* Begin *

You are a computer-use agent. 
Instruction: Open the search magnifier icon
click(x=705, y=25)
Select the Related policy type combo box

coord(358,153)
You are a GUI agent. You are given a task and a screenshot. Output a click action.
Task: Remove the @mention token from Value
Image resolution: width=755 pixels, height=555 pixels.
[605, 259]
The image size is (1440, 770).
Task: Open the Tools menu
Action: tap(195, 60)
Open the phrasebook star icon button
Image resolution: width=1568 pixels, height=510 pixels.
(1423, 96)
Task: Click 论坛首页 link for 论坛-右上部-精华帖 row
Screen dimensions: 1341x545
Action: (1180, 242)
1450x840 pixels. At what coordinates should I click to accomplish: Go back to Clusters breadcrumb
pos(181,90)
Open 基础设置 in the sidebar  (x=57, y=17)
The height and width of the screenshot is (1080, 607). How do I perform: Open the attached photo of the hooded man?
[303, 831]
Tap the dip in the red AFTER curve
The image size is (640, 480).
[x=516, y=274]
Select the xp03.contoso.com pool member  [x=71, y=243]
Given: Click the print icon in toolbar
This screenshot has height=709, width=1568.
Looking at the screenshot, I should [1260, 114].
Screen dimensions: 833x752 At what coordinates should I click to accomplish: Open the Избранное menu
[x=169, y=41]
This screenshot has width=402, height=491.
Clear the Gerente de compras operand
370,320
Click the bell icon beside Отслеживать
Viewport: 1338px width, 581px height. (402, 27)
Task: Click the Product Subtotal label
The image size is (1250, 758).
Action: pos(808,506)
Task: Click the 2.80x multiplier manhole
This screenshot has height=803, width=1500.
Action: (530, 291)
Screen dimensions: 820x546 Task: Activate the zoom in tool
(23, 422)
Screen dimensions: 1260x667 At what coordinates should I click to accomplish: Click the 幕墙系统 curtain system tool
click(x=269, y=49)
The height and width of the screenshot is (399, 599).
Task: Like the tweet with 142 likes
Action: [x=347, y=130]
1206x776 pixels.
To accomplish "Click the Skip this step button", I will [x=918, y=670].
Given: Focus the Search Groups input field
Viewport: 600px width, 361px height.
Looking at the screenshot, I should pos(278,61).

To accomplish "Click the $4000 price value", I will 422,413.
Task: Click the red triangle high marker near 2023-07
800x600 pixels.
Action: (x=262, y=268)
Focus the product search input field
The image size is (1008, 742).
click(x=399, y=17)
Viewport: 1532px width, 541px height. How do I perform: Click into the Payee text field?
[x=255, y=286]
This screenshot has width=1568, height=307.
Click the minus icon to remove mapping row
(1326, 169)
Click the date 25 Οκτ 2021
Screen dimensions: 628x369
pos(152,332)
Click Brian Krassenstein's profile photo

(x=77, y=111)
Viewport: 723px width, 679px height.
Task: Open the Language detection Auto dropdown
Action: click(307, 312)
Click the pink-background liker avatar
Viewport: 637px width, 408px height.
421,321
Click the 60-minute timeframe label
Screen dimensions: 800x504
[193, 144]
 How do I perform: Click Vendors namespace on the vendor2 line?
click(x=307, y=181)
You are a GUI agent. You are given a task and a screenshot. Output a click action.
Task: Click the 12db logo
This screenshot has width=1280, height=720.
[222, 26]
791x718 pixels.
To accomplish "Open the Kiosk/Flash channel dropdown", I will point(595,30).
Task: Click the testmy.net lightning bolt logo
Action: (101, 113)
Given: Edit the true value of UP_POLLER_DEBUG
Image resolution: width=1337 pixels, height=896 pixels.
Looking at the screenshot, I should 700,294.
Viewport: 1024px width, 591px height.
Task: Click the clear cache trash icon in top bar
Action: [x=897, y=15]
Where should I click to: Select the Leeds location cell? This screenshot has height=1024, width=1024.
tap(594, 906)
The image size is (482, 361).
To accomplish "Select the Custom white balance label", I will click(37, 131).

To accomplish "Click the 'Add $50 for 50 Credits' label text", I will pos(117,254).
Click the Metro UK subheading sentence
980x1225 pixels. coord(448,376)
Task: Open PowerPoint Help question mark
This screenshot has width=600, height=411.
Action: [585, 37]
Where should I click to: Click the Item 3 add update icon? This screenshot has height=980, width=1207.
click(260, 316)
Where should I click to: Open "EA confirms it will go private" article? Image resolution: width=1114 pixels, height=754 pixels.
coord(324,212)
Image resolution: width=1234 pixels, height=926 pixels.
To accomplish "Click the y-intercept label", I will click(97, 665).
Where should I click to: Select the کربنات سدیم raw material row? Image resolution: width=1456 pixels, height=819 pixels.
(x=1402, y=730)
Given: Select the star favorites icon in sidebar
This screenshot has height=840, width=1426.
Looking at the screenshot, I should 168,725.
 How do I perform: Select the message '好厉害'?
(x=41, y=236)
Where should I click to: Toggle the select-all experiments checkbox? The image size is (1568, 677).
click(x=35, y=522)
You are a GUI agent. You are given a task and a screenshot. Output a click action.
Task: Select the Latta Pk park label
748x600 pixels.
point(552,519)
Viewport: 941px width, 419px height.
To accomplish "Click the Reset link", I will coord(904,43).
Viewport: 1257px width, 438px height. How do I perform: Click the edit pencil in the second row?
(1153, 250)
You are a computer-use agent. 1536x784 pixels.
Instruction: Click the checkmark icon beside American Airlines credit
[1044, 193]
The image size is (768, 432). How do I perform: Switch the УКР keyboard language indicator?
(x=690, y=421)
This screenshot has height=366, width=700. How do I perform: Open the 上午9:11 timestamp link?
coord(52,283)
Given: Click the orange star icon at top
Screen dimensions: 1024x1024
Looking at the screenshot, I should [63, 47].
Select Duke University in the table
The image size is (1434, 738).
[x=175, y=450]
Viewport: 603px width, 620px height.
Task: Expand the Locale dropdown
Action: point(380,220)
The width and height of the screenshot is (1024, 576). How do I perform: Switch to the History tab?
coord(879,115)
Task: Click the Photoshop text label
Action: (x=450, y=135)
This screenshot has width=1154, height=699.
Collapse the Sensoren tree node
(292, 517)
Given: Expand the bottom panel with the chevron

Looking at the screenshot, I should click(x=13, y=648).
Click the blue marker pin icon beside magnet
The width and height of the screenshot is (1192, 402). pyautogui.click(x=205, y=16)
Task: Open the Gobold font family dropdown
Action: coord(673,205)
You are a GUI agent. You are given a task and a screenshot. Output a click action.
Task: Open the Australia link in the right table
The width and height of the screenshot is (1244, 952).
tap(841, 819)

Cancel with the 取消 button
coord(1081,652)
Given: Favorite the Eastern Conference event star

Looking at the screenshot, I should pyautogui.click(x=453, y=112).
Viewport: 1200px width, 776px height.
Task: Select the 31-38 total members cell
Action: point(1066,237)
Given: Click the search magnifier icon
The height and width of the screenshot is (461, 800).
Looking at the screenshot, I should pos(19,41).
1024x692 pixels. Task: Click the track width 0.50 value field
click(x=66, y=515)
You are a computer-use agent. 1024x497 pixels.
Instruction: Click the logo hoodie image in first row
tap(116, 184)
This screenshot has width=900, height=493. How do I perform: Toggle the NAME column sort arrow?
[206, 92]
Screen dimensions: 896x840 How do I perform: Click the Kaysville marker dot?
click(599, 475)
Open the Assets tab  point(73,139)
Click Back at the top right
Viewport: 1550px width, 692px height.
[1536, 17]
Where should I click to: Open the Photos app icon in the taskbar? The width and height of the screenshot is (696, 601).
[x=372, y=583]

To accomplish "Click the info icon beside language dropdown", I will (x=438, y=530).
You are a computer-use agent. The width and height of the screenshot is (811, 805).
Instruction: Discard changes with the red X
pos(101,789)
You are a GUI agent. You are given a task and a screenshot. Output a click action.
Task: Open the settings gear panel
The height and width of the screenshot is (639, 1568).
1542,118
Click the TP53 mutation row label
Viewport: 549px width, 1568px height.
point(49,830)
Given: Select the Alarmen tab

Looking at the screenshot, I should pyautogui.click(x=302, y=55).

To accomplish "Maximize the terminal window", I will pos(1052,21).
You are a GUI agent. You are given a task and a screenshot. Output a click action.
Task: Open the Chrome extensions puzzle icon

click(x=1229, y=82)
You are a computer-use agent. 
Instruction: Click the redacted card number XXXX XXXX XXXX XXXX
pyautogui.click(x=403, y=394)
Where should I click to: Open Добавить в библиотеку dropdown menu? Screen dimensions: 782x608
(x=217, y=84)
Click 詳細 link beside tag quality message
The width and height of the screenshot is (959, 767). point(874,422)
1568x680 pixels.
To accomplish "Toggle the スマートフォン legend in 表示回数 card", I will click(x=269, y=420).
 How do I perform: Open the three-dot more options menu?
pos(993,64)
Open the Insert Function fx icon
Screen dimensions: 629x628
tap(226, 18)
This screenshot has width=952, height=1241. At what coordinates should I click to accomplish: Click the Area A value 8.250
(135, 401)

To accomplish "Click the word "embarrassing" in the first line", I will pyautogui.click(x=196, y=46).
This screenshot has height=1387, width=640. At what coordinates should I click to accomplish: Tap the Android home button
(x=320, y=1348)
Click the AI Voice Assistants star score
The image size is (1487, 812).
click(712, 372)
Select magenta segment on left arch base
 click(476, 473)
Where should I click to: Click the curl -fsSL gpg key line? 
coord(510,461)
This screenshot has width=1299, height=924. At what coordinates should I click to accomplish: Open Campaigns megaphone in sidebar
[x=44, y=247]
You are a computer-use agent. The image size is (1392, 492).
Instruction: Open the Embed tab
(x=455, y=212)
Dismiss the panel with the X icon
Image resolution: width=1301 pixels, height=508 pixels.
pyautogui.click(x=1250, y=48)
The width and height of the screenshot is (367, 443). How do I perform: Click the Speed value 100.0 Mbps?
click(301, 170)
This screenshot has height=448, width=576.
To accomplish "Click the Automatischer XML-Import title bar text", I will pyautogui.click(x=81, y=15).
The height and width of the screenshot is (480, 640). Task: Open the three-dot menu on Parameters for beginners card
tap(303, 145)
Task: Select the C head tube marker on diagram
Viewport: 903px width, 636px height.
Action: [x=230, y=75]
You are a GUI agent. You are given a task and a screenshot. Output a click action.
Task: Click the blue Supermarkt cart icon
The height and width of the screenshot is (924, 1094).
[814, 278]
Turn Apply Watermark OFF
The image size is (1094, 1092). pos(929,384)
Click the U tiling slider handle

* End *

(TASK TO CARRY OUT)
Write out the records as a numbered list, starting with the line that contains "Select the xp03.contoso.com" and going on through the line that contains "Looking at the screenshot, I should [1260, 114].", skipping any blank lines.

(RESULT FOR THIS EXERCISE)
1. Select the xp03.contoso.com pool member  [x=71, y=243]
2. Given: Click the print icon in toolbar
3. This screenshot has height=709, width=1568.
4. Looking at the screenshot, I should [1260, 114].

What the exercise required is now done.